I actually wrote this for one of my magazine classes last year, but given that last month I missed her birthday while I was in Mexico I decided to share it again:

With the way children came in and out of my house, it’s no wonder I believed for the greater portion of my childhood that babies really did get dropped on doorsteps by storks.

She came just like all the other kids.

Instead of a long beaked bird, though, storks came in the form of frumpily dressed social workers who knocked loudly on the door, stood on the crimson oriental rug in the foyer of my suburban childhood home, and exchanged children like a criminal making a drug deal in a shady Atlanta alleyway.

Many times the only words spoken were name, age, and some general information if we were lucky. Then they would run over the checklist. Carseat? Check. Diaper bag? Check. Kid? Check.

“Alright, talk to you soon,” they would say to my mom. The majority of these exchanges would happen without them even noticing the wide-eyed elementary school girl cowering in the shadows of the piano room.

By the time the door slammed behind the social worker, I was usually on my knees next to the car seat, unwrapping the Christmas paper of the receiving blanket to see the exciting present underneath. Would it be black? Would it be white? Would it cry a lot? And, most importantly, would I have to share my room?

I liked black babies better. That sounds silly coming from the mind of an East Cobb first-grader, but it’s true.

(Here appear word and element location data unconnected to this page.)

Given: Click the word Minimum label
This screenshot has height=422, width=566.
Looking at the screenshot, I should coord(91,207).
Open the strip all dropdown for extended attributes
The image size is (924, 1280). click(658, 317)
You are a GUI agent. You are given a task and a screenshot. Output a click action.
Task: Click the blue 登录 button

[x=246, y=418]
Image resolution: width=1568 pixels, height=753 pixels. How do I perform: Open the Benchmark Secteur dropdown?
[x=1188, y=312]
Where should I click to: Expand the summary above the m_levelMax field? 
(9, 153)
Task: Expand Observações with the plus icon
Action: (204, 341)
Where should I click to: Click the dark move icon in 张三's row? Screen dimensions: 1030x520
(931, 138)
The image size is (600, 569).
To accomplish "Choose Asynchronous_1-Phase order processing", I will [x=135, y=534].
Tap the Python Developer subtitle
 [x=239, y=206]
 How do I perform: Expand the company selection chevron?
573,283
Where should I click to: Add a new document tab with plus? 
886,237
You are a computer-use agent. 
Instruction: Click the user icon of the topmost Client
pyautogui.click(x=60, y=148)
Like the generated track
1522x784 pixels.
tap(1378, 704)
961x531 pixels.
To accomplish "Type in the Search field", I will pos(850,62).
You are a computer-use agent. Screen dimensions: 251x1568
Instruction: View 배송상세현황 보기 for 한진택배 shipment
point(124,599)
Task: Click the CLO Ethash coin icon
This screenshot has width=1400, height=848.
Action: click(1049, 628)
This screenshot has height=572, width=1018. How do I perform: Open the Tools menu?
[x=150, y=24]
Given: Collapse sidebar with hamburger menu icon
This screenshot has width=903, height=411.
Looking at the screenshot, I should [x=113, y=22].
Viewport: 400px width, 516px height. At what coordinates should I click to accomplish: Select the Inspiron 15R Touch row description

White babies looked to me more like a foreign alien race—eyes barely open, skin faintly transparent, oftentimes a stringy excuse for hair oozing from their head. Seeing this, I had no idea why my mother, after giving birth to one alien creation, had gone on to have three more. Black babies were more lifelike. More tangible.

More human.

Considering 51 percent of children in foster care in Georgia are African American, my odds were pretty much heads or tails.

Her name was Melina, and she was somewhere between our 45th and 51st foster child that my family had taken in since we started fostering when I was in the first grade, and one of the 15, 265 children in foster care in the state of Georgia in 2005.

She was an odd-looking baby, truth be told—her head disproportionate to her body, and her gangly, weak limbs flopped at her sides.

The specialists at the Department of Family and Children Services had labeled her “failure to thrive,” but when she first came, I just thought she was boring.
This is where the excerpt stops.